Shock, disperazione e tristezza.
Questa è la mia prima reazione dopo aver terminato la lettura di Wolf, Il giorno della vendetta.
AUTRICE: Ryan Graudin
EDITORE: De Agostini
PAGINE: 575TRAMA:
È il 1956 e il mondo è in fermento: dopo decenni di dominio assoluto, Hitler è stato assassinato e la Resistenza è pronta a prendere le armi. A innescare la scintilla è stata Yael, la ragazza dagli straordinari poteri mutaforma, miracolosamente sopravvissuta al campo di concentramento. È solo grazie al suo coraggio se il Nuovo Ordine ha le ore contate. O almeno così tutti credono. Ma la verità è molto più complicata di come appare, e le conseguenze di quanto è accaduto sono devastanti.

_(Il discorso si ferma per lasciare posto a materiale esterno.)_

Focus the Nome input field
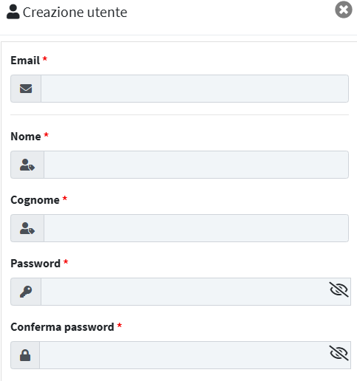Viewport: 357px width, 381px height. tap(196, 165)
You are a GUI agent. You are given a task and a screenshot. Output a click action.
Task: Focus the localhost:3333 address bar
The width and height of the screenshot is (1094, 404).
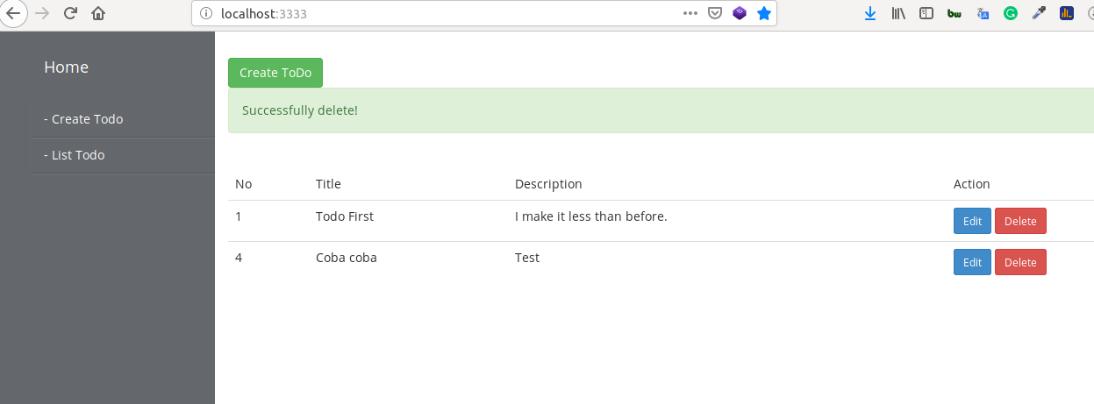439,13
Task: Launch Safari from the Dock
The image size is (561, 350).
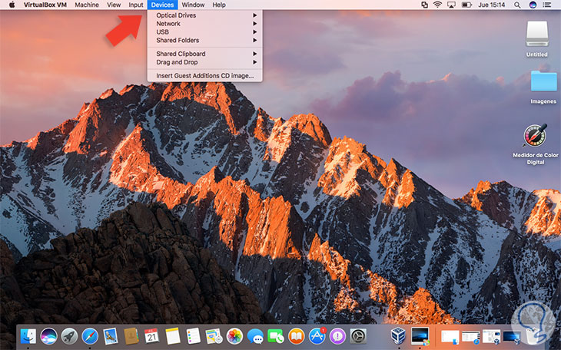Action: 90,336
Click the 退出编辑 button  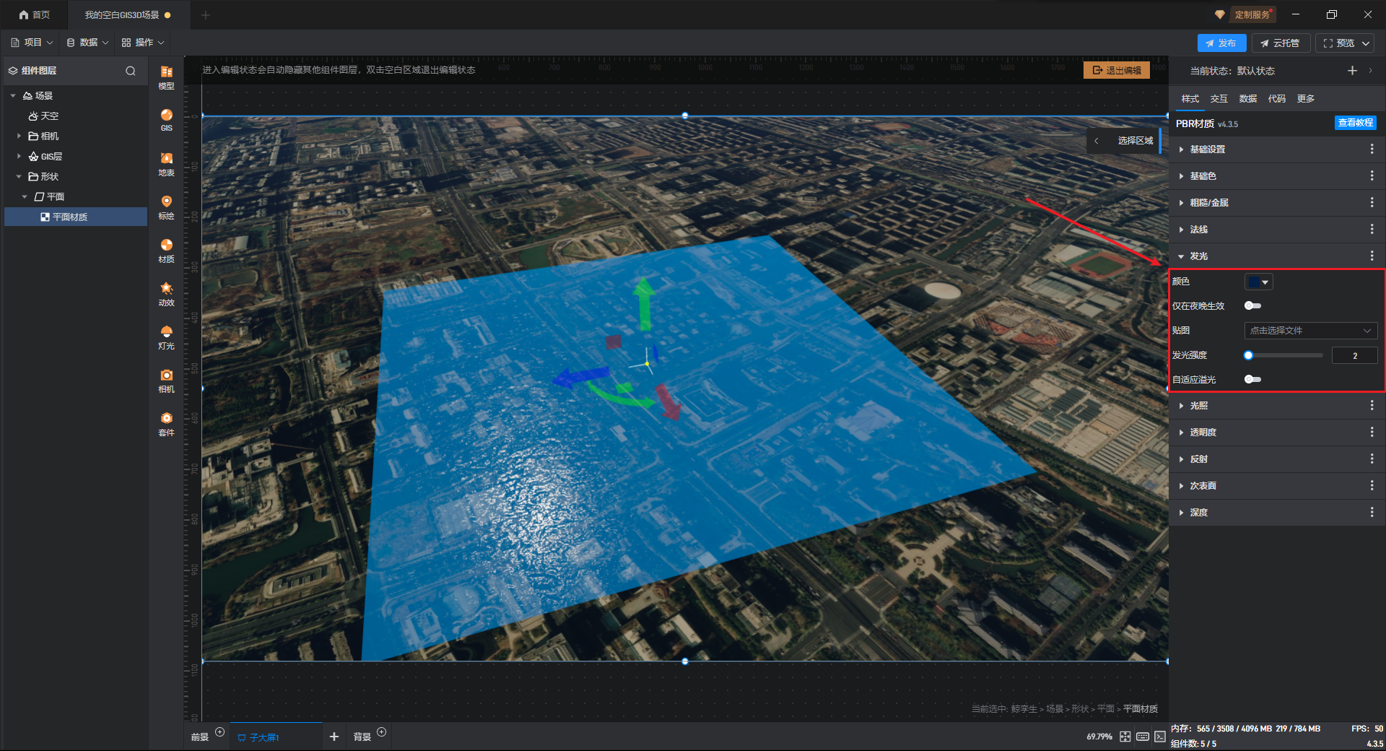click(x=1116, y=70)
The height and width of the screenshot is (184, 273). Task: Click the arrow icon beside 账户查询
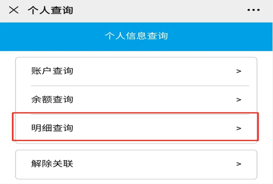coord(239,71)
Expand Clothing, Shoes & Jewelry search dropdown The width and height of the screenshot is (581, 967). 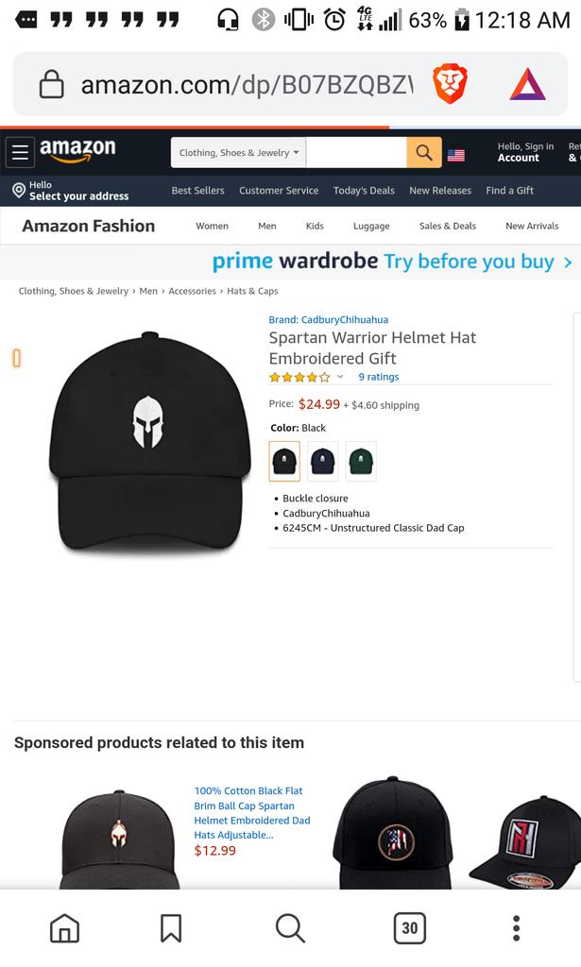point(239,152)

Ora Yael è in fuga in territorio nemico. Non è sola, però. Insieme a lei ci sono Luka e Felix, i due ragazzi che ha dovuto tradire per portare a termine la sua missione e che adesso vuole proteggere a ogni costo. Ed è nel bel mezzo del caos che il passato e il futuro di Yael si scontrano, obbligandola a fare i conti con i propri sentimenti. Odio e amore, vendetta e perdono. Scegliere non è facile, soprattutto quando sul piatto della bilancia ci sono da un lato il destino del mondo intero e dall'altro la vita di chi ama. Quale sarà la scelta di Yael? Vita o morte? La conclusione della saga di Ryan Graudin, iniziata con "La ragazza che sfidò il destino".
RECENSIONE:
Il primo libro della serie Wolf, La ragazza che sfidò il destino, mi aveva piacevolmente colpita e così avevo alte aspettative per il secondo e conclusivo capitolo. Aspettative che sono state quasi completamente soddisfatte. Dico quasi perché il libro mi è piaciuto, ma ho, comunque, preferito il precedente per il ritmo più veloce e incalzante.

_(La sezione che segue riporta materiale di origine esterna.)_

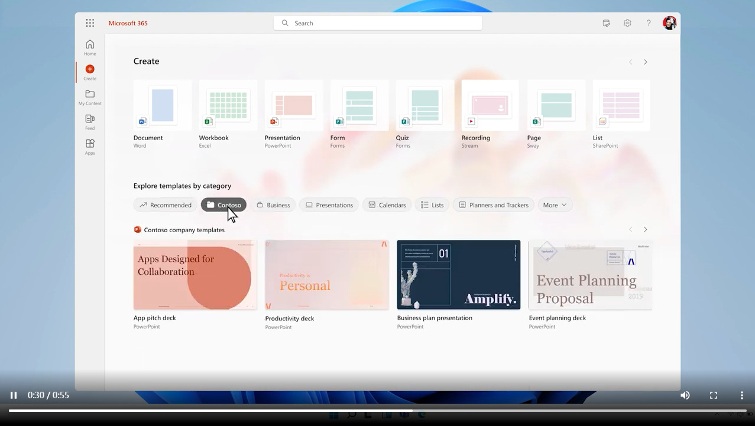
Task: Seek along the video progress bar
Action: coord(377,410)
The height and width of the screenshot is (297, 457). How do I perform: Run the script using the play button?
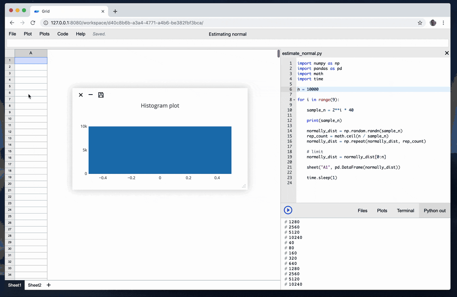pyautogui.click(x=288, y=210)
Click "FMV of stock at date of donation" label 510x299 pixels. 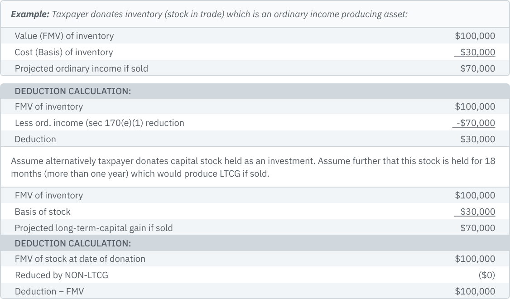point(80,259)
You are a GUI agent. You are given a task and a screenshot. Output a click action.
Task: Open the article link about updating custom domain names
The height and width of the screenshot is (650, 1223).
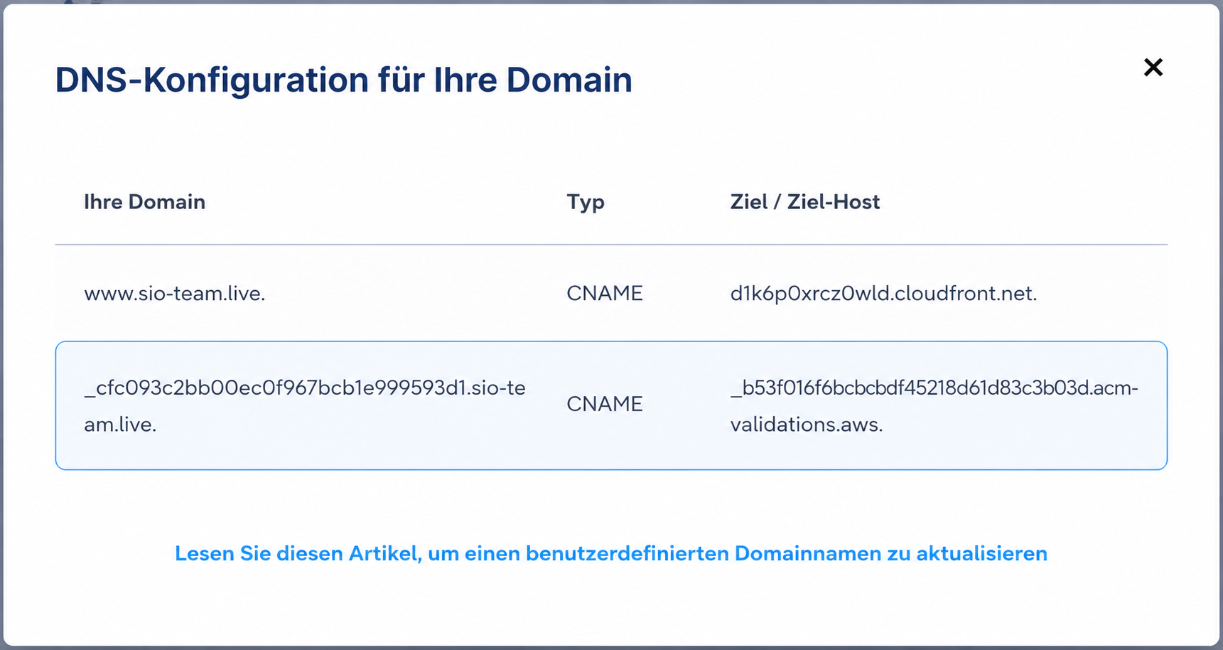[x=611, y=553]

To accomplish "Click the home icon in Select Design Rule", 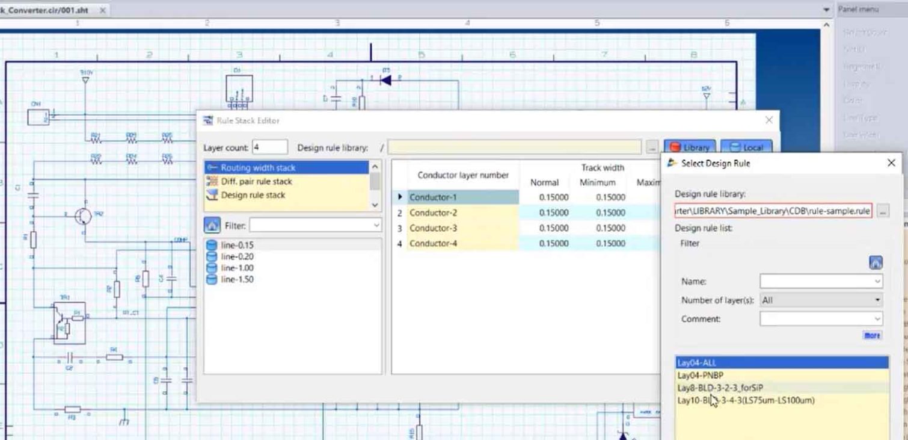I will (x=876, y=262).
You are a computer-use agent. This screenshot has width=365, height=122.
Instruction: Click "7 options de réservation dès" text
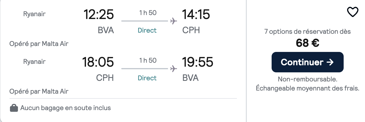pos(307,32)
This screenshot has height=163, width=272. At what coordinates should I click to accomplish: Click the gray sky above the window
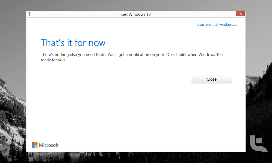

In Wolf, il giorno della vendetta Yael, la ragazza ebrea con la capacità di assumere le sembianze di altri individui, dopo aver portato a termine solo in parte la missione affidatale dalla Resistenza (uccidere Hitler), deve riuscire a lasciare Tokyo per raggiungere Germania (attuale Berlino), capitale del Terzo Reich. Durante questo pericoloso e travagliato viaggio, Yael è accompagnata da Luka Lowe e Felix Wolfe.

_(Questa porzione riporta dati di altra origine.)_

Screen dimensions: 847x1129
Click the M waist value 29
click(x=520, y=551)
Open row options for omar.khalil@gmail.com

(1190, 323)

Ho apprezzato molto la scelta dell’autrice di presentare al lettore non solo i pensieri e le emozioni di Yael, come aveva fatto nel precedente libro, ma anche quelli di Luka e Felix. Tuttavia, se da una parte questa struttura mi ha permesso di capire meglio i due personaggi maschili, a volte, rallentava un po’ troppo la narrazione: infatti, le stesse scene, in alcuni casi, erano descritte dal punto di vista di due o tre personaggi, risultando leggermente ripetitive.